=== PROBLEM TO SOLVE ===
Can you return, word for word, every line of the data from the line containing "Locate an element on the screen. This" through the end of the data, both ends included, with the pictures left out?

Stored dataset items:
——————————

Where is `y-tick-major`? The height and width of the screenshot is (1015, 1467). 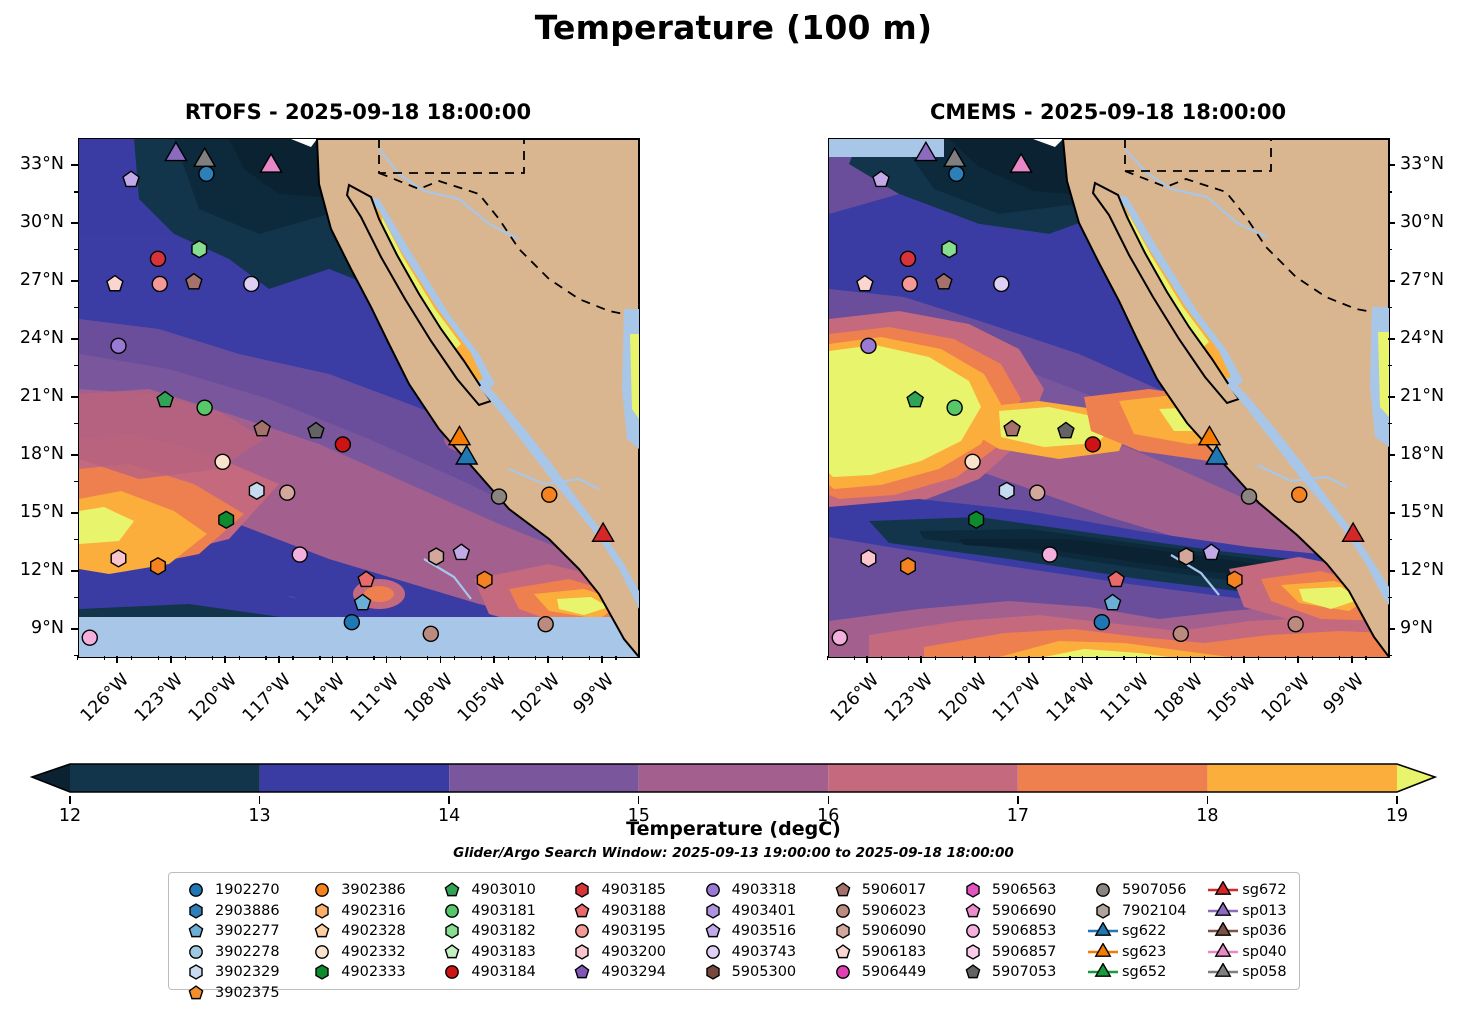
y-tick-major is located at coordinates (1392, 628).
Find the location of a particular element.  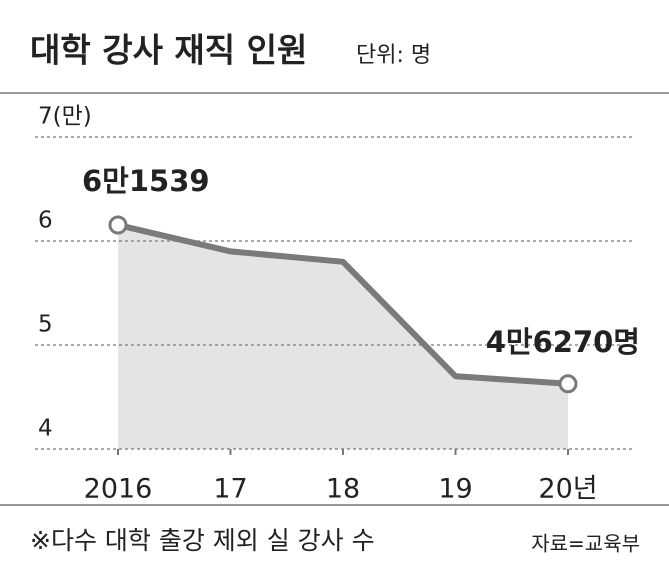

x-tick-label: 18 is located at coordinates (343, 490).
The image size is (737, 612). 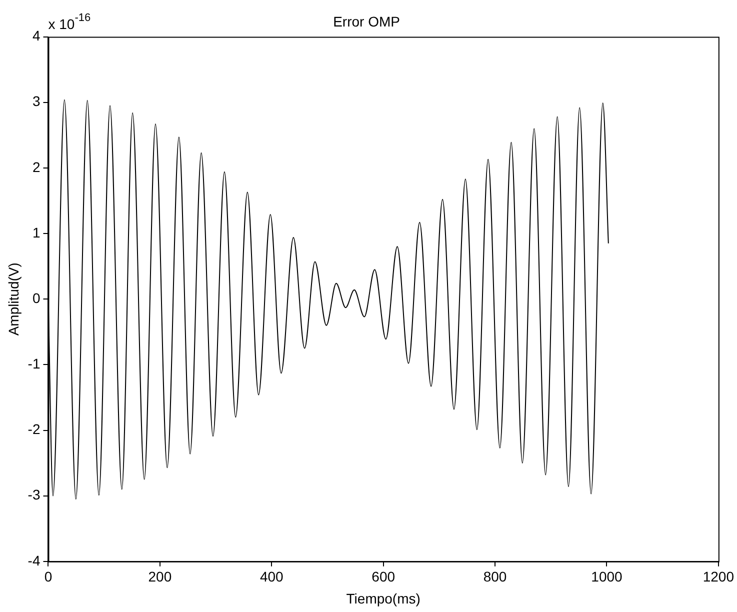 What do you see at coordinates (36, 166) in the screenshot?
I see `y-tick-label: 2` at bounding box center [36, 166].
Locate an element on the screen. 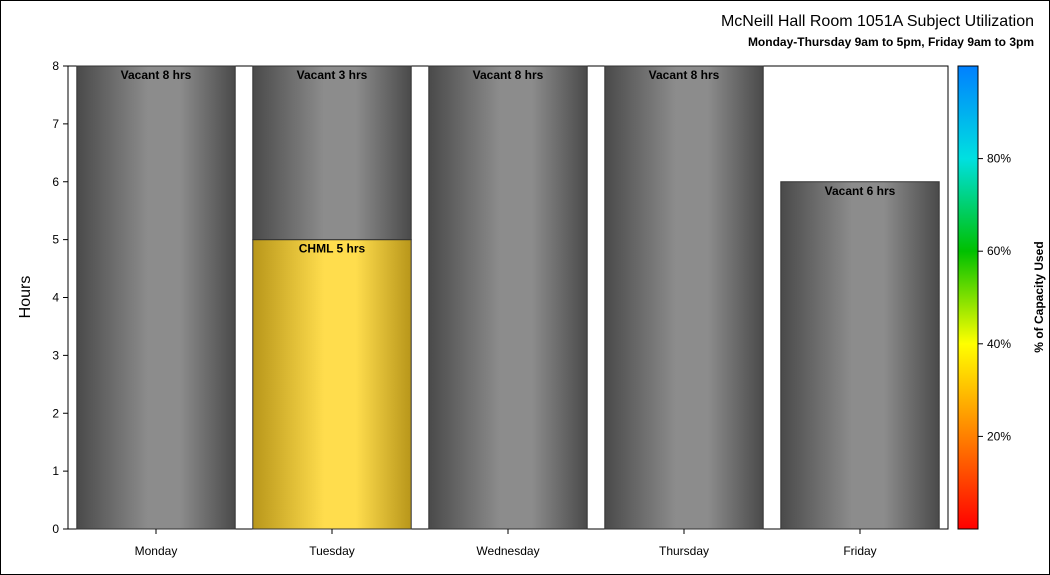 The image size is (1050, 575). y-tick-label: 8 is located at coordinates (56, 66).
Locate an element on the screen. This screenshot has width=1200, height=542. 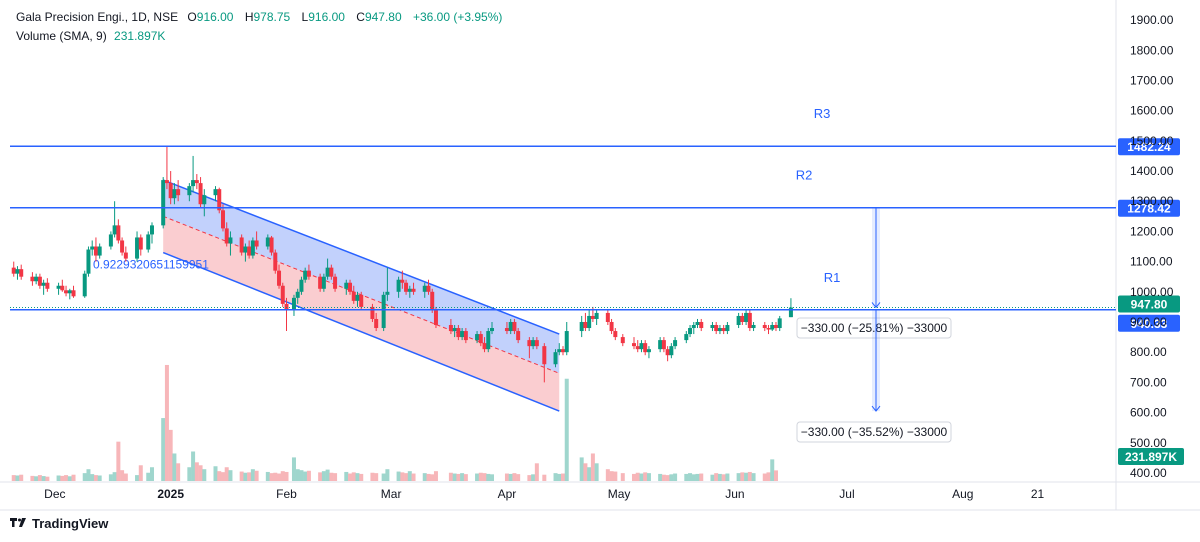
volume-label: Volume (SMA, 9) is located at coordinates (62, 36).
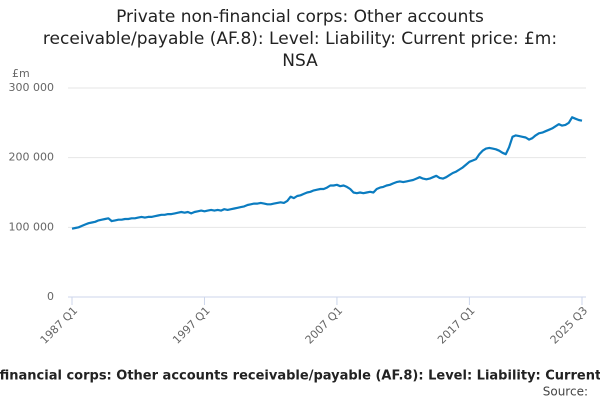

——————————

=== EXPECTED ANSWER ===
Locate an element on the screen. This screenshot has width=1200, height=542. 
volume-label: Volume (SMA, 9) is located at coordinates (62, 36).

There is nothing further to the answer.